··· Source passage

Walt Disney: Animating the Inanimate
Last month, we were invited by the French Chamber of Commerce to attend The Wallace Collection’s latest exhibition: Inspiring Walt Disney: The Animation of French Decorative Arts. And it was as wildly fantastical as you’d imagine.
Galleries and galleries of the animator’s twentieth-century hand-drawn creations placed alongside rococo art and furniture – a uniquely ornamental type of French artwork, architecture and decor popular in the 18th century – reveal the surprising and enchanting connections between these two artistic moments in time, one of which led to the creation of one of the most valuable brands in the world.
As an ambulance driver in WWI, Walt Disney’s time in Europe sparked a lifelong fascination with Europe and a deep affection for France. Sparking his imagination, the elaborate interiors set the scene for many of his renowned tales.
Part of the exhibition explores the parallels between Beauty & The Beast’s beloved characters and the ornate furniture they were inspired by. From a charming candelabra called Lumiere to a tightly-wound clock known as Cogsworth, Disney popularised the fancy trappings of the ancien regime.
Check out our trip to the exhibition on our instagram via this link.
Embracing theatricality and exuberant fantasy while flirting with romanticism, the exhibition in its entirety – along with a seminar on the intersections of art, pop culture and luxury – epitomised how the storytelling, craftsmanship and imagination underpinning the finest rococo works of art inspired a movement, and how that cycle has continued to this day. Not only in terms of art, but by causing cataclysmic shifts in entertainment, hospitality, travel, business and luxury itself.
At its core, luxury is about animating the inanimate.
Imbuing a product with meaning far greater than the sum of its parts. Designing what ownership of a luxury item represents for the owner – both internally and externally – through the origin of the product and the meaning attached to it.
Luxury, from whichever era, appeals to higher levels of aspiration, imagination and fantastical beliefs. Through the creation of desire and stimulation of dreams.
It appeals to an idealised inner self, and it's the job of luxury brands to define the parameters of that idea. Just as eighteenth-century rococo artists did. Just as twentieth-century Walt Disney did.

······

## Questions
A. In one to three sentences, explain what the piece on the Disney exhibition says gave Walt Disney his lifelong fascination with Europe and his deep affection for France.
B. Answer these questions from the piece on the Disney exhibition, one answer per line:
(i) Who invited the writers to the exhibition?
(ii) What is the name of the clock character from Beauty & The Beast?
(iii) In which century was rococo popular?
C. Decide whether each statement agrees with the piece on the Disney exhibition. Answer yes or no for each, and quote the words from the piece that settle it.
(i) The exhibition was held at The Wallace Collection.
(ii) Lumiere is a clock.
(iii) A seminar took place alongside the exhibition.
The entries after this point come from a different source.

··· Dataset excerpts

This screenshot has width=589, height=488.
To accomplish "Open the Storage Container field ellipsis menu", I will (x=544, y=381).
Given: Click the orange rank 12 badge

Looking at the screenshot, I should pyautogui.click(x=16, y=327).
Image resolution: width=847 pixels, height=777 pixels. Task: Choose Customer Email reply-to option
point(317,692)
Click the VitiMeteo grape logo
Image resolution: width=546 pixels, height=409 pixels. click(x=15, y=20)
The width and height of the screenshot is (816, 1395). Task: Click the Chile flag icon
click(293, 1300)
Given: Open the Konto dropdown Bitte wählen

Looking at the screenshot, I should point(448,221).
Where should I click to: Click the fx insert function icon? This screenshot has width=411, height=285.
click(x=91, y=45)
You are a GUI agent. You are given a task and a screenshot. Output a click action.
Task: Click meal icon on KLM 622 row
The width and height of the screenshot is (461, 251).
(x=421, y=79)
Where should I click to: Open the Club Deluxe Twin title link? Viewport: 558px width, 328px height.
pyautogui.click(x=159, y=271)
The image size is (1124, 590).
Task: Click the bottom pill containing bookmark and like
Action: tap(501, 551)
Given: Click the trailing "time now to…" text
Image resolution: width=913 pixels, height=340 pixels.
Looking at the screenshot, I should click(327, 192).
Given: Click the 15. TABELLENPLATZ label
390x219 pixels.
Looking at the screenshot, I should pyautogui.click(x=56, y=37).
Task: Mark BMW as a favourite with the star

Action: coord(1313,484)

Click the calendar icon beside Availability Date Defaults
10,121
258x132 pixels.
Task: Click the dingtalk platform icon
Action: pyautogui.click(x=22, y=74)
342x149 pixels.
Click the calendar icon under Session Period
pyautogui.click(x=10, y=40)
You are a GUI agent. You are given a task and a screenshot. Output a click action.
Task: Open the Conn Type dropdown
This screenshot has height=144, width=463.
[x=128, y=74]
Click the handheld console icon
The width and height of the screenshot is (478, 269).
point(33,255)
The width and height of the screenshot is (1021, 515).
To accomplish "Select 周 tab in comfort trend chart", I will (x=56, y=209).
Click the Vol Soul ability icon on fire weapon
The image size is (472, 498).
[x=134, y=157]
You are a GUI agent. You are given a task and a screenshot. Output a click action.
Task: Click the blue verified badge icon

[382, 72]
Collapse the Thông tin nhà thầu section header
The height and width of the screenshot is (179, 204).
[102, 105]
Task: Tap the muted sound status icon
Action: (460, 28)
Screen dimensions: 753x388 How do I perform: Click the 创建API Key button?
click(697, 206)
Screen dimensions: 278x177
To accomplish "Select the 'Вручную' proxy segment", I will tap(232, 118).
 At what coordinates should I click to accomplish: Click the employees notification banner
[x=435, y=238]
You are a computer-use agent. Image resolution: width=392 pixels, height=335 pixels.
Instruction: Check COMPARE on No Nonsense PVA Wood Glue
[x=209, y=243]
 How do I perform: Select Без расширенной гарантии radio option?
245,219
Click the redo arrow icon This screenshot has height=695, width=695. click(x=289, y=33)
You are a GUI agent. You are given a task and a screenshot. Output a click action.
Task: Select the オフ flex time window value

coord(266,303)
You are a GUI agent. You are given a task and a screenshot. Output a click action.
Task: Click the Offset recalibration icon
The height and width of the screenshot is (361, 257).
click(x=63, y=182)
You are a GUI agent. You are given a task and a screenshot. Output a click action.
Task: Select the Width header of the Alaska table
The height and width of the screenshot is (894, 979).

······

## Outputs for the tasks
A. His time in Europe as an ambulance driver in WWI sparked that fascination and affection.

B.
(i) The French Chamber of Commerce.
(ii) Cogsworth.
(iii) The 18th century.

C.
(i) Yes: "The Wallace Collection’s latest exhibition"
(ii) No: "a charming candelabra called Lumiere"
(iii) Yes: "along with a seminar on the intersections of art, pop culture and luxury"